Et vous savez quoi ? Je ne suis pas le seul dans ce cas. Regardez les blogs par milliers qui éclosent sur la toile, ces gens anonymes qui racontent leur vie, qui conservent tout. Regardez Fessebouc, et la façon dont nous stockons tous nos faits et gestes : Bobby fait le ménage, Bobby part à la fac, Bobby est triste ce soir, etc. Regardez aussi la folie photographique, avec des téléphones, des appareils numériques, et nos disques durs qui en sont remplis à ras bord. Ma meilleure amie en est à un tel point qu’elle note tous ses textos depuis des années, qu’elle ne jette jamais rien avant d’avoir pris une photo (tous ses emballages y passent, son ordinateur en contient des milliers).

Je trouve ça fascinant. Nous avons un rapport au présent qui ne m’intéresse que dans la perspective ou cette multitude d’instants deviendra une multitude de souvenirs et constituera une histoire. Est-ce qu’il faut expliquer tout cela aux gens pour leur montrer que ma série n’est pas si cucu qu’elle en a l’air ? Ou est-ce qu’il faut laisser les gens réfléchir et trouver par eux-même ce qu’il peut y avoir de riche dans un tel projet ? J’avoue que ça, je ne sais pas encore.

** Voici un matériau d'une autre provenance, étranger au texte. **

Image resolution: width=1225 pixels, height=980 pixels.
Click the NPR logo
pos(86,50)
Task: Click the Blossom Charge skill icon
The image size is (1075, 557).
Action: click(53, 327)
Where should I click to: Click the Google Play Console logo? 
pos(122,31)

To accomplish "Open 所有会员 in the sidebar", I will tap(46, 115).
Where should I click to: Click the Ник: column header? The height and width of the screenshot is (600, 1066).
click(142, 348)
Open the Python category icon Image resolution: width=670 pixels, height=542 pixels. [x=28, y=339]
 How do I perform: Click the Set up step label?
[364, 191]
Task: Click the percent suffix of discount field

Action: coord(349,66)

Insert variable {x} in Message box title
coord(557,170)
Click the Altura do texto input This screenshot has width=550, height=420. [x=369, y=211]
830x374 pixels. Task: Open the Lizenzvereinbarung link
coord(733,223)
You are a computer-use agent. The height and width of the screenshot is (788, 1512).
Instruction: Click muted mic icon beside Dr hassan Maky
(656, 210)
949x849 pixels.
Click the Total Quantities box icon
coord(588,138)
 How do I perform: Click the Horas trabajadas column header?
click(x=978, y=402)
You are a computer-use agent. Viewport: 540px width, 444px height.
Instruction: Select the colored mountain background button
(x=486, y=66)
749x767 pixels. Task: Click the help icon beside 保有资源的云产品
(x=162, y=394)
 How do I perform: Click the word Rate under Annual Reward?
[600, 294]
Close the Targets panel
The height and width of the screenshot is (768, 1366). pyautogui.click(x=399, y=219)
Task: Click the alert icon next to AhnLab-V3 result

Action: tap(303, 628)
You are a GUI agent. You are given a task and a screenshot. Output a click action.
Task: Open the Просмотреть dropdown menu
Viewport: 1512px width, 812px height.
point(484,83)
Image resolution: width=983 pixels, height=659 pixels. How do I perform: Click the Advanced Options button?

Pour voir la série, c’est ICI.

4 réflexions sur “Mémoire du quotidien

  1. Salut Bobby
    Je t’avouerais que je suis perplexe. Si ce que tu aimes, c’est archiver le quotidien, les tranches de vie, n’est-il pas un peu paradoxal d’en filmer des faux ? Je comprendrais la démarche si tu posais ta caméra sur un trépied pour filmer la « vraie » vie, des gens qui ne soient pas des comédiens, mais là, il me semble que tu sapes le processus par la base en choisissant délibérément de manufacturer de faux moments insignifiants. Alors oui, des moments insignifiants il y en a dans la vie de tous les jours, et ls capturer sur le vif a sûrement un intérêt (après tout, notre égocentrisme d’humain ne connaît pas de bornes, on le voit chaque jour sur le net – on adore se regarde le nombril) mais pour moi, la création est un peu vaine si elle ne fait que « rendre compte ». Autant faire du documentaire, non ? Pourquoi as-tu choisi, spécifiquement, les 3 instants du 1er épisode, par exemple ? Pourquoi un garçon qui écrit, une fille qui lit ? Je veux dire, cet arbre a aussi dû voir nombre de couples qui se disputent, d’ivrognes qui lui pissent dessus… Je grossis le trait, mais tu vois ce que je veux dire.

  2. Bien sûr que je vois 🙂 Et c’est une super bonne question qui m’a pas mal fait méditer avant de me lancer ^^
    En fait, quand on filme de « vrais instants », on n’est pas non plus dans quelque chose de « vrai » dans le sens où les gens jouent inéluctablement dès lors qu’ils se savent observés (ça n’est pas seulement vrai en présence d’une caméra, notre comportement se modifie dès qu’un tiers entre en scène, cf. Huis Clos). A partir de là, je me suis dit qu’il valait mieux recréer ces instants.
    Quant au « pourquoi » de ces instants là et pas d’autres… j’avoue, je n’ai rien à répondre ^^
    Ça aurait pu être des couples qui s’engueulent, des ivrognes qui pissent… Il y en aura 🙂

  3. Bobby,

    Si c’est ça que tu veux faire en ce moment fais le! Des gens qui critiquent avec ou sans raison il y en aura toujours… C’est vrai aussi que les gens changent souvent de comportement s’ils se sentent observés (par exemple des couples qui s’engueulent , des ivrognes qui pissent qui arretent quand ils se sentent observés…

    Et n’oublie pas que dans le domaine de l’artistique comme dans bcp d’autres domaines, les rélations, copinages, cirrages de pompes comptent parfois plus que la créativité ou autre chose…

  4. Ah oui, le syndrome d' »archivage » est lié à celui de la nostalgie, c’est appréhender et considérer le présent comme un souvenir en devenir. ça fait toujours un refuge quand le réel est décevant. (c’était mieux avannnnt…)
    Et les petits moments de vie des autres nous passionnent bcp en grde partie parce qu’ils ressemblent aux notres!